We can now call the API via the function gl_speech(). Here you will have to specify the quantity of interest, namely the audio_source (this can either be a local file or a Google Cloud Storage URI) as well as the languageCode (language spoken in your audio file).

exemplary_audio_analysis <- gl_speech(audio_source=exemplary_audio, languageCode = "en-GB")

The result is a list containing two dataframes: transcript and timings.

dimnames(exemplary_audio_analysis$transcript)
## [[1]]
## [1] "1"
## 
## [[2]]
## [1] "transcript"   "confidence"   "languageCode" "channelTag"

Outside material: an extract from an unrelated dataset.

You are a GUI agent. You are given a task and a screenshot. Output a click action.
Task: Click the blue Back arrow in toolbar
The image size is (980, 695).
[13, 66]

The timings dataframe stores timestamps telling us when each specific term was recognised. The transcript dataframe importantly provides the transcript as well as a confidence score. We can see that the transcript misses one term (“a”) and indicates its confidence with a score close to 1.0.

# Show transcript
exemplary_audio_analysis$transcript$transcript
## [1] "to administer medicine to animals is frequently very difficult matter and yet sometimes it's necessary to do so"
# Show confidence
exemplary_audio_analysis$transcript$confidence #0.92
## [1] "0.9151854"

11.5 Social science examples

  • Are there social science research examples using the API?

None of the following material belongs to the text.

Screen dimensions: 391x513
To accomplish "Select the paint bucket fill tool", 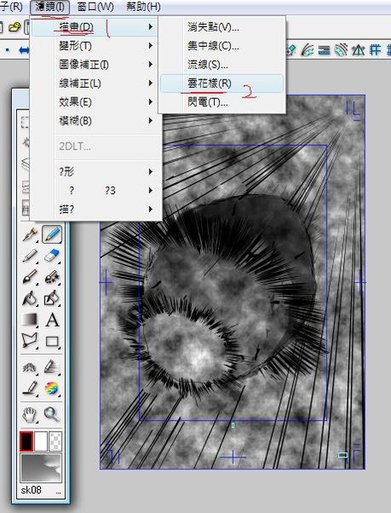I will tap(30, 298).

Gavras et al. (2022) published research on how to use voice recording in smartphone surveys, i.e. they asked respondents to record their answer via microphone. For pre-processing and ultimately analyzing this data, they explicitly state to have used Google’s Speech-to-Text API (Gavras et al. 2022, 9). They also refer to another source, namely Proksch, Wratil, and Wäckerle (2019), who found the results of the API to be highly similar (e.g., r>0.9 between Google-transcribed and human-transcribed political speeches in German) to manual transcriptions carried out by humans. Importantly, collecting survey data via audio rather than text format has received increasing attention in the recent past (see e.g., Schober et al. 2015; Revilla and Couper 2021) as it is also part of a larger “text-as-data” movement.

References

Edmondson, Mark. 2017. “Google Cloud Speech API.” https://mran.microsoft.com/snapshot/2017-09-27/web/packages/googleLanguageR/vignettes/speech.html.
Gavras, Konstantin, Jan Karem Höhne, Annelies G Blom, and Harald Schoen. 2022. “Innovating the Collection of Open-Ended Answers: The Linguistic and Content Characteristics of Written and Oral Answers to Political Attitude Questions.” J. R. Stat. Soc. Ser. A Stat. Soc. tba (tba): 1–19.
Proksch, Sven-Oliver, Christopher Wratil, and Jens Wäckerle. 2019. “Testing the Validity of Automatic Speech Recognition for Political Text Analysis.” Polit. Anal. 27 (3): 339–59.
Revilla, Melanie, and Mick P Couper. 2021. “Improving the Use of Voice Recording in a Smartphone Survey.” Soc. Sci. Comput. Rev. 39 (6): 1159–78.
Schober, Michael F, Frederick G Conrad, Christopher Antoun, Patrick Ehlen, Stefanie Fail, Andrew L Hupp, Michael Johnston, Lucas Vickers, H Yanna Yan, and Chan Zhang. 2015. “Precision and Disclosure in Text and Voice Interviews on Smartphones.” PLoS One 10 (6): e0128337.